Lo interesante es que esto no es algo aislado. Los datos de 2024 muestran que se realizaron más de 652 mil reducciones mamarias a nivel mundial. Brasil encabeza la lista con 115 mil procedimientos, seguido por Estados Unidos con 67 mil. En muchos casos, las mujeres reportan problemas de espalda, dolores de cabeza, mala postura y hasta problemas para dormir.

Raquel menciona que necesitaba usar dos o tres sujetadores a la vez, y en Argentina eso representaba un gasto importante porque los sujetadores para pechos grandes son muy caros. Además, sus pechos grandes le impedían hacer ejercicio con comodidad, algo que le encantaba como persona activa.

La doctora Nora Nugent, presidenta de la Asociación Británica de Cirujanos Plásticos Estéticos, explica que los senos grandes son literalmente pesados y tienden a jalar hacia adelante, causando tensión constante en espalda y cuello. En sus pacientes, típicamente remueve entre 500 y 800 gramos de cada seno, aunque a veces las cantidades son mayores. En el caso de Raquel, fueron 2,5 kilos en total.

Hay algo fascinante que descubrió la profesora Joanna Wakefield-Scurr en la Universidad de Portsmouth. Ella es experta en biomecánica y se dio cuenta de que sabemos muy poco sobre cómo debería funcionar realmente un buen sujetador desde el punto de vista de la salud. Su investigación identificó que un sujetador inapropiado puede causar dolor, estirar la piel, afectar la respiración e incluso cambiar el ritmo cardíaco. Descubrieron que los senos se mueven en un patrón de ocho durante el ejercicio, y la clave está en ralentizar ese movimiento.

Ahora trabajan con atletas de élite, incluyendo la selección femenina de fútbol de Inglaterra, para diseñar sujetadores que realmente funcionen. Es interesante ver que organizaciones como la FA están invirtiendo recursos en iniciativas de salud para las atletas, algo que prácticamente no ocurría hace cinco años.

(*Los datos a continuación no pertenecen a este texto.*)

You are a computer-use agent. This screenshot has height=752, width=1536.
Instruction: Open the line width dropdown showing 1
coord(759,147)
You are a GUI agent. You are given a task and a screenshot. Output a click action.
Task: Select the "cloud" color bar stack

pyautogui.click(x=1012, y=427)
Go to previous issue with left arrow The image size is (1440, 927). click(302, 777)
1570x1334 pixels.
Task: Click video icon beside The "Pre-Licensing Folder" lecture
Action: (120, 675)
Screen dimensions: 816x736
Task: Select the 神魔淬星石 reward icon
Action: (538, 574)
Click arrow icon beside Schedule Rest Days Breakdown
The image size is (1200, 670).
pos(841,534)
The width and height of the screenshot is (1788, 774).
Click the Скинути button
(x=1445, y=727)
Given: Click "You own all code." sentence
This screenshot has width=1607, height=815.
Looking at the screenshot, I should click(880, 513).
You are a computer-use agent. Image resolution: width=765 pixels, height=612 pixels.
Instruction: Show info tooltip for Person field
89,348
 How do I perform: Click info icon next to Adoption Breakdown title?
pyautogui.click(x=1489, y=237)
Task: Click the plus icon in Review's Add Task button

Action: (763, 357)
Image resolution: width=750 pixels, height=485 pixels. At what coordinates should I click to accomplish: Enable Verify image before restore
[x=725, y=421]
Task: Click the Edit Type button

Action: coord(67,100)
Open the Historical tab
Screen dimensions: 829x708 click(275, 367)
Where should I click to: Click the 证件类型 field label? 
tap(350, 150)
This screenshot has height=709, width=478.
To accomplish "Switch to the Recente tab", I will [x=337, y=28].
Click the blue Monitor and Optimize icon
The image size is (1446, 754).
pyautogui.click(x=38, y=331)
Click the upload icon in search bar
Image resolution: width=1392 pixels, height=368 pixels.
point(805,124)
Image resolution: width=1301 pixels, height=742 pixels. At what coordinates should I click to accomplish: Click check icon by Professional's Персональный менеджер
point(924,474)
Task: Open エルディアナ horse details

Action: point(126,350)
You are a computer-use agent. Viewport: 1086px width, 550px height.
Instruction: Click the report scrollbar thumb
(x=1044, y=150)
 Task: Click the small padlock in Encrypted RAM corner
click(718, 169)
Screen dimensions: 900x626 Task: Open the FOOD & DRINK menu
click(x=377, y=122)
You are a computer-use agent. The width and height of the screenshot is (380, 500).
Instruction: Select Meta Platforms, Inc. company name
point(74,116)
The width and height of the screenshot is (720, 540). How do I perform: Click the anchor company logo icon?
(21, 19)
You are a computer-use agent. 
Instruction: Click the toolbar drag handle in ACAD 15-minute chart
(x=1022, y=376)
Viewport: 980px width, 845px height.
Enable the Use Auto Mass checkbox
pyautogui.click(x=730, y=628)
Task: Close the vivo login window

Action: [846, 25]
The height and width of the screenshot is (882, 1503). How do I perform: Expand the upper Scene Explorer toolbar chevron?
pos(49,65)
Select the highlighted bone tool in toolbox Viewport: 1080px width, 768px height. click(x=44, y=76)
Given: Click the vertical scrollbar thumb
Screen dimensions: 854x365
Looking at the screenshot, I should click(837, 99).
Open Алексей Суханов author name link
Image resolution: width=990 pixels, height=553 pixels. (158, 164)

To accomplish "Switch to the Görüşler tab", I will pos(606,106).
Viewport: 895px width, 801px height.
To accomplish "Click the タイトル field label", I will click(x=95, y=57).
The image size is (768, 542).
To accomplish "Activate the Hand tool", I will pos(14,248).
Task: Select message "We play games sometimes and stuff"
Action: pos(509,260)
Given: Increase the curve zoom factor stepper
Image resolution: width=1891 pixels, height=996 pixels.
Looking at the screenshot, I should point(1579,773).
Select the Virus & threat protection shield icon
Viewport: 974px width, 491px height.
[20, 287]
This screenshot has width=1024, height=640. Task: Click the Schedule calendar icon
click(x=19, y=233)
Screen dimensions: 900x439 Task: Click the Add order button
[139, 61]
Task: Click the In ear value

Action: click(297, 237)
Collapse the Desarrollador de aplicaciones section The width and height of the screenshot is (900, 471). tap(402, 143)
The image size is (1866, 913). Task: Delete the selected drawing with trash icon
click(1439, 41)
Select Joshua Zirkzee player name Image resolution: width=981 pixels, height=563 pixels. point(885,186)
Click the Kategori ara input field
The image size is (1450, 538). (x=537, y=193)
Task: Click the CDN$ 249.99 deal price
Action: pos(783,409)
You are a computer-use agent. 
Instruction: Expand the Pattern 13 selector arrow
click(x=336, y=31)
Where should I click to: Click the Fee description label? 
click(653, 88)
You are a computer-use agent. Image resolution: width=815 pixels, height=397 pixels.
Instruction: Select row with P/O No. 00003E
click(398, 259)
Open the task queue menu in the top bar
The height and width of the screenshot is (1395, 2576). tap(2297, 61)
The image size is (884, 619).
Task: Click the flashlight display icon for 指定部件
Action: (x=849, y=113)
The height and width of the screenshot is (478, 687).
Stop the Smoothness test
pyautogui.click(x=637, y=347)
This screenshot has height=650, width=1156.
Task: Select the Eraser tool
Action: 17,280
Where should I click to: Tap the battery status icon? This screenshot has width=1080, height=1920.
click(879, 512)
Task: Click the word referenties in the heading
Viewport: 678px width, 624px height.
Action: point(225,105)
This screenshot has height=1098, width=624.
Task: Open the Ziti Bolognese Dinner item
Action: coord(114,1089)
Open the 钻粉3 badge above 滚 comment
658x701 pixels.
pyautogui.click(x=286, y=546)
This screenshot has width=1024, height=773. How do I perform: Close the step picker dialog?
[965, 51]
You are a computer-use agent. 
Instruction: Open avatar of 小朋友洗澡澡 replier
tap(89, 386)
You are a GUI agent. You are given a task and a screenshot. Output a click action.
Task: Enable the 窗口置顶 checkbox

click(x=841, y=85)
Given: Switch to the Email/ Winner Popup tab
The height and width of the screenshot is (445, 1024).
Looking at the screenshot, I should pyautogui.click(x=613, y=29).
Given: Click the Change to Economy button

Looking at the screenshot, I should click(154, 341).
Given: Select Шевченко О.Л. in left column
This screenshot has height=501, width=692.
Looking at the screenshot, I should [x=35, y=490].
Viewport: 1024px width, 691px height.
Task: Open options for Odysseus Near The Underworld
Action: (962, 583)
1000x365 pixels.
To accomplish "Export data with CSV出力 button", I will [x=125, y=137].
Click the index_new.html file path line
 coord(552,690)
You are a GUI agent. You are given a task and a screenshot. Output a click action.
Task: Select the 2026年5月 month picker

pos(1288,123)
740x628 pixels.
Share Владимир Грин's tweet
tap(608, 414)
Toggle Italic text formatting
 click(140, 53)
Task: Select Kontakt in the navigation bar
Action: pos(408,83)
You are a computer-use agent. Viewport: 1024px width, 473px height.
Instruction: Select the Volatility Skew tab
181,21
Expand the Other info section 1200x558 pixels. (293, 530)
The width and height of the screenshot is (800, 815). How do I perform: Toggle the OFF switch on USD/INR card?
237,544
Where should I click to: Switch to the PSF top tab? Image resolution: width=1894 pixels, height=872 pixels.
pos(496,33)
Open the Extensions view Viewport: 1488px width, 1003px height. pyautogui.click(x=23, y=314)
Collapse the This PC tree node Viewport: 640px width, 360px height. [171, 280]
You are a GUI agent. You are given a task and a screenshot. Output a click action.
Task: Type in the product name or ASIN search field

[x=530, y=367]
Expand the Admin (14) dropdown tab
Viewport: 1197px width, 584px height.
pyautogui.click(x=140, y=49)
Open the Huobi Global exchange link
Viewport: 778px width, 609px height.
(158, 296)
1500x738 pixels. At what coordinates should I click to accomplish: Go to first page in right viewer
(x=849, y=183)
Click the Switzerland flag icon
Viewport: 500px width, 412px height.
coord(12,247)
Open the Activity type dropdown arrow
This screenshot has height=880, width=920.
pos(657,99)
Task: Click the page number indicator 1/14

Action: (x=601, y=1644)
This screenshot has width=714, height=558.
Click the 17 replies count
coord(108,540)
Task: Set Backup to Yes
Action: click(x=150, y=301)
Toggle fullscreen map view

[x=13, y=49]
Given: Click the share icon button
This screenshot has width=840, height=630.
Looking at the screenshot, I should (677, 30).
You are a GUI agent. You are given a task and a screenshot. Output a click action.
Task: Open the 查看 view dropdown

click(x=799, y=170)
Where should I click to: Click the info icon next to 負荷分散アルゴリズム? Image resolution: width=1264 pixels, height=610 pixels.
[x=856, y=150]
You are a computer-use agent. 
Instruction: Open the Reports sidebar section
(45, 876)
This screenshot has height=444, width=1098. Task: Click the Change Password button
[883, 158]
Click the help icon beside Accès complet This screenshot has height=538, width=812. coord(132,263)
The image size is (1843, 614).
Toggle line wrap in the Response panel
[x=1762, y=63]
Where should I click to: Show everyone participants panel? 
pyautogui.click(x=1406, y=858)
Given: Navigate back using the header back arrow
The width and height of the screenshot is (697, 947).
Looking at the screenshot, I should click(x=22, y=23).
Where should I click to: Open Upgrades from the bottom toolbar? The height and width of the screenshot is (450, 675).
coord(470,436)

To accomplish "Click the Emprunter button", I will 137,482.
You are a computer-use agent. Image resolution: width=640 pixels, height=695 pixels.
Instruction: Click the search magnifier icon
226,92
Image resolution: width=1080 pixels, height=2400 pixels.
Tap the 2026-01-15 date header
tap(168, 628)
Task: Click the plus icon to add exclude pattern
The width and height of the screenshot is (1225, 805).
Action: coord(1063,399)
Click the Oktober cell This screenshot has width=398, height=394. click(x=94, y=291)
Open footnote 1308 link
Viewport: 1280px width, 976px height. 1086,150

Raquel comenta que se sintió juzgada por muchas personas cuando decidió hacerse la cirugía. La gente asumía que era por vanidad, no por salud. Pero ella está completamente satisfecha con su decisión, especialmente ahora que está en la menopausia. Dice que no se imagina cómo hubiera podido lidiar con pechos grandes en esta etapa de su vida.

La doctora Nugent señala que el aumento en pacientes buscando reducción mamaria refleja un cambio en cómo las personas entienden el autocuidado. Ya no se trata solo de buscar perfección, sino de buscar salud y bienestar real. Es un cambio importante en la conversación.